Я пытаюсь создать файл PKCS12, содержащий только сертификат (без закрытых ключей). Я использую следующую команду:
openssl pkcs12 -export -in ca.crt -out server-ca.pfx -name server-ca -nokeys
Я могу успешно использовать этот файл pkcs12 с curl, и он подтверждает мой сертификат сервера.
Если я пытаюсь использовать этот файл в качестве хранилища доверия в Java, я получаю следующую ошибку:
javax.net.ssl.SSLHandshakeException, with message: sun.security.validator.ValidatorException: No trusted certificate found.
Я использую этот файл с:
val trustInput = new FileInputStream(".../server-ca.pfx")
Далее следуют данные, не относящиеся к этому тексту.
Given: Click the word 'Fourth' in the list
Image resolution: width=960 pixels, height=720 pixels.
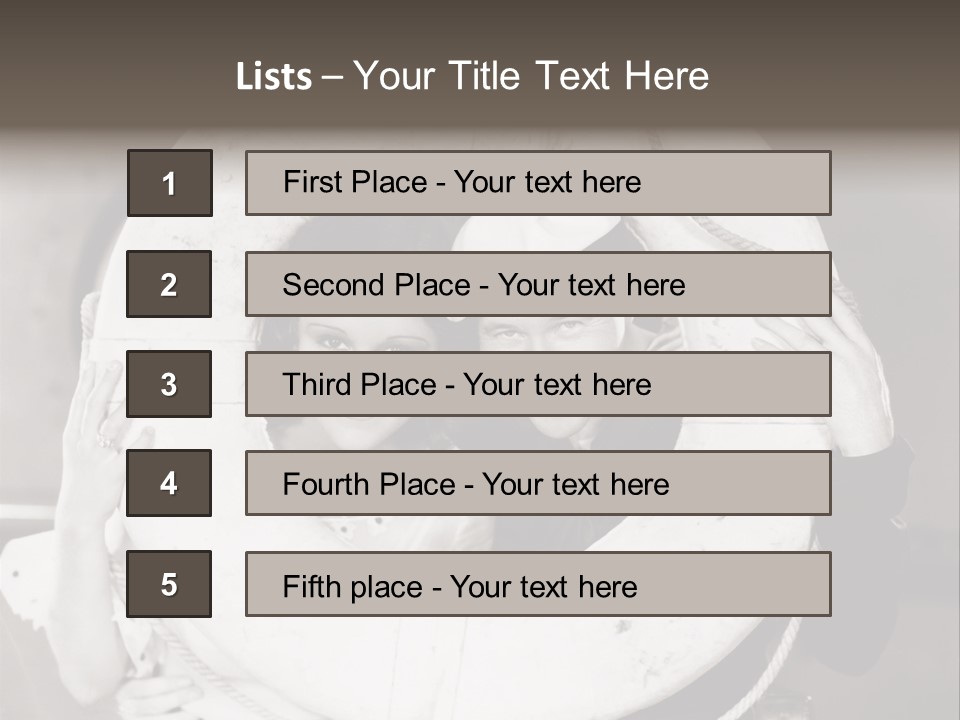Looking at the screenshot, I should pyautogui.click(x=326, y=485).
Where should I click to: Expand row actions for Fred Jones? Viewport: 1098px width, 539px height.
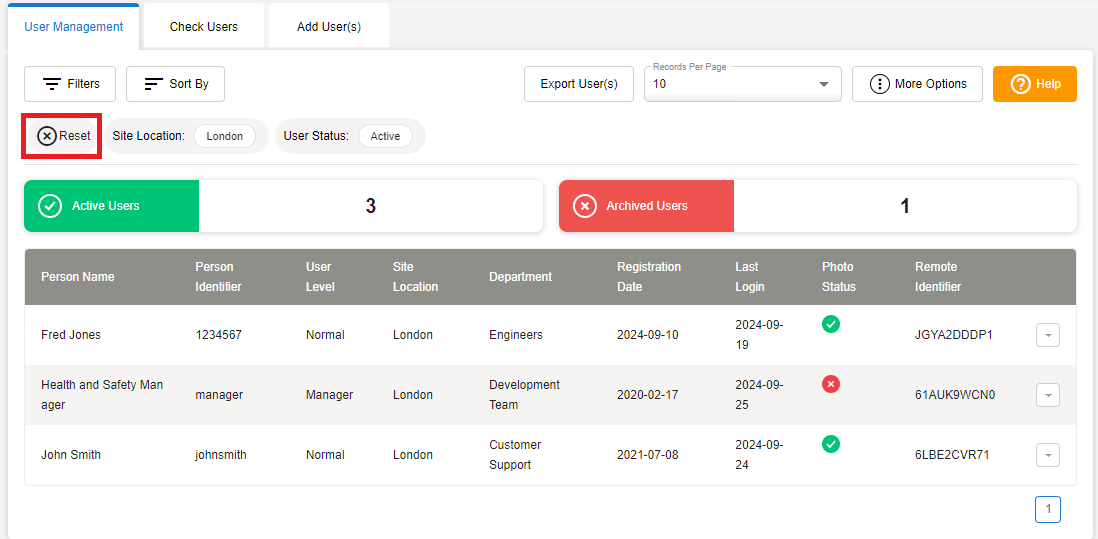1047,336
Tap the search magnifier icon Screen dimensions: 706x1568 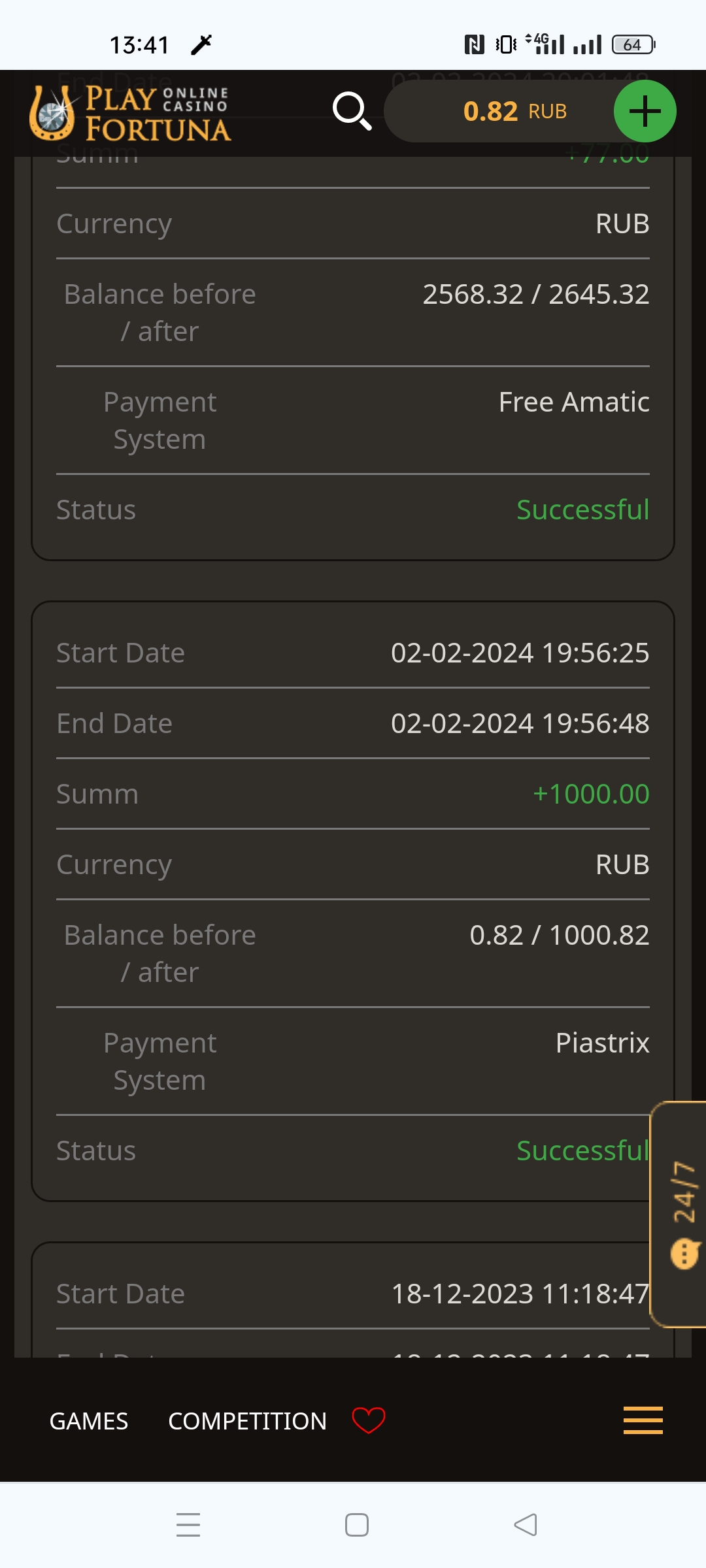[x=352, y=111]
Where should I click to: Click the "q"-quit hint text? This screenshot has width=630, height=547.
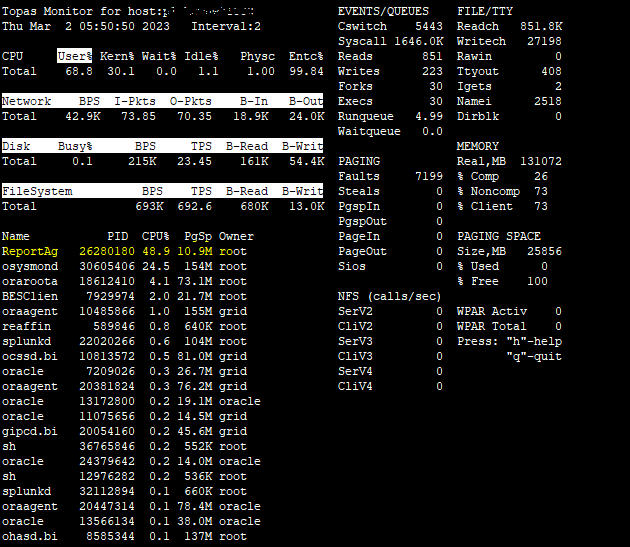[534, 356]
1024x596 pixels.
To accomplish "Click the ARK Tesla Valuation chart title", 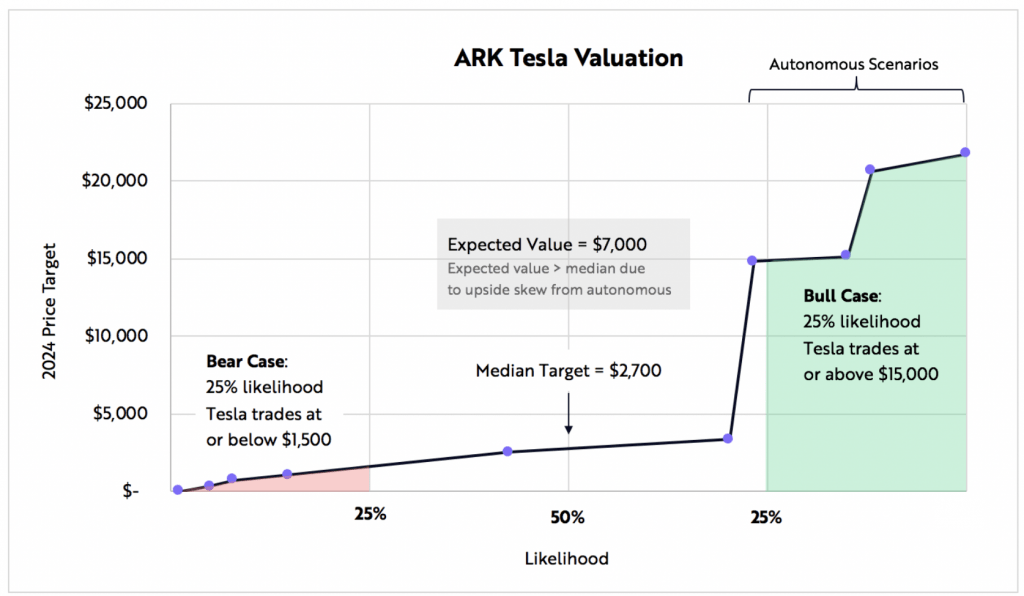I will (568, 58).
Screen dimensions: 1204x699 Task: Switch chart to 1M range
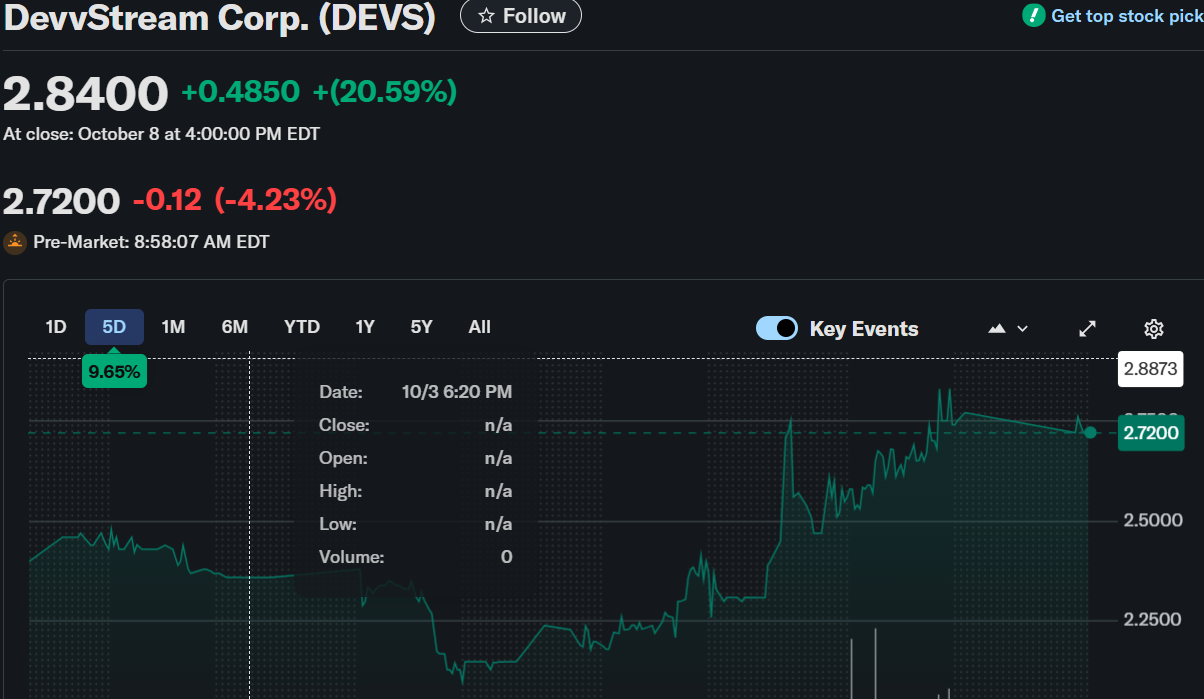point(173,327)
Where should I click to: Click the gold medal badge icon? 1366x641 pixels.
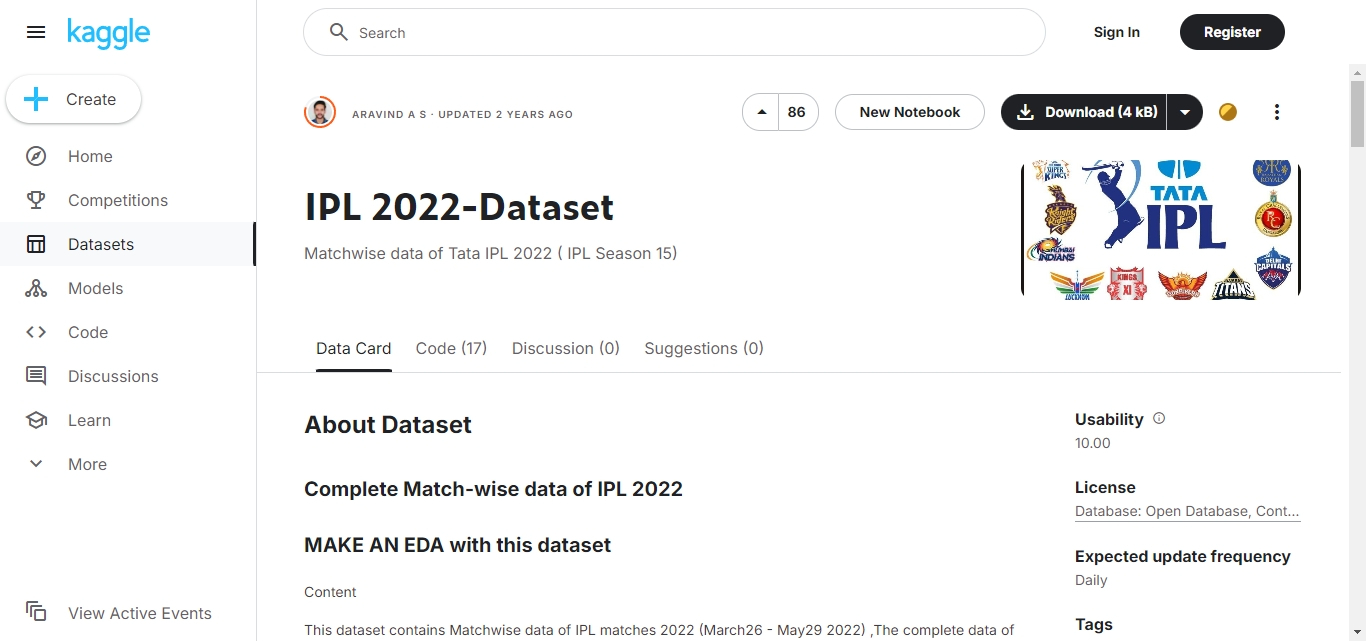tap(1228, 112)
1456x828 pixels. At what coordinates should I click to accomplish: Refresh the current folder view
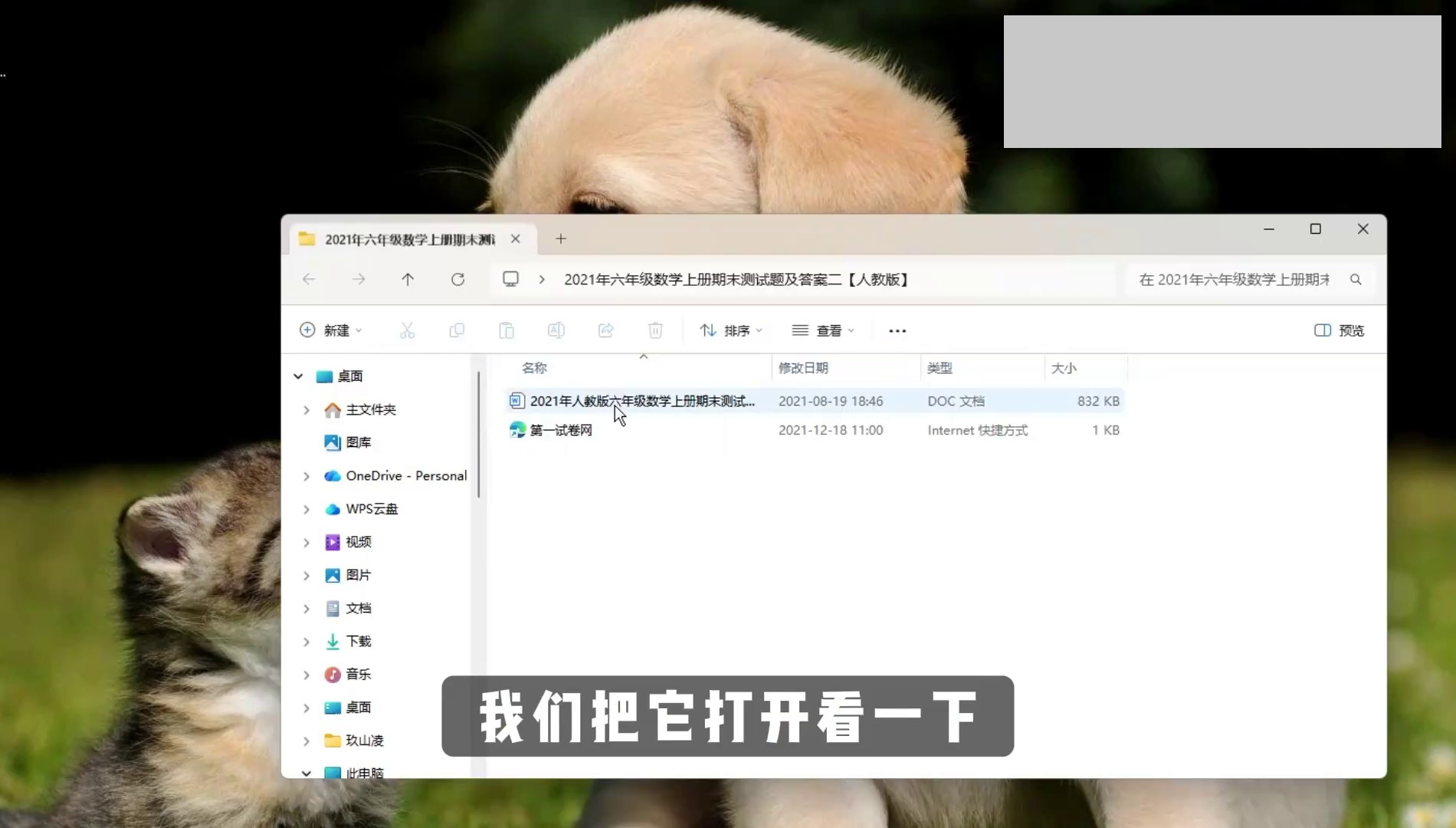coord(457,280)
val trustKeyStore = KeyStore.getInstance("PKCS12")
trustKeyStore.load(trustInput, "123456".toCharArray())
trustInput.close()
val trustFactory = TrustManagerFactory.getInstance("SunX509")
trustFactory.init(trustKeyStore)
val context = SSLContext.getInstance("TLS")
context.init(null, trustFactory.getTrustManagers, new SecureRandom())
Однако, если я создаю хранилище ключей JKS, содержащее файл ca.crt, а затем преобразую его в файл pkcs12, мое java-приложение правильно проверяет сертификат сервера, используя тот же код.
keytool -importkeystore -srckeystore server-ca.jks -destkeystore from-jks.pfx -srcstoretype JKS -deststoretype PKCS12
Какую команду openssl мне нужно использовать для создания файла pkcs12, содержащего один сертификат, который jvm принимает в качестве действительного хранилища доверия?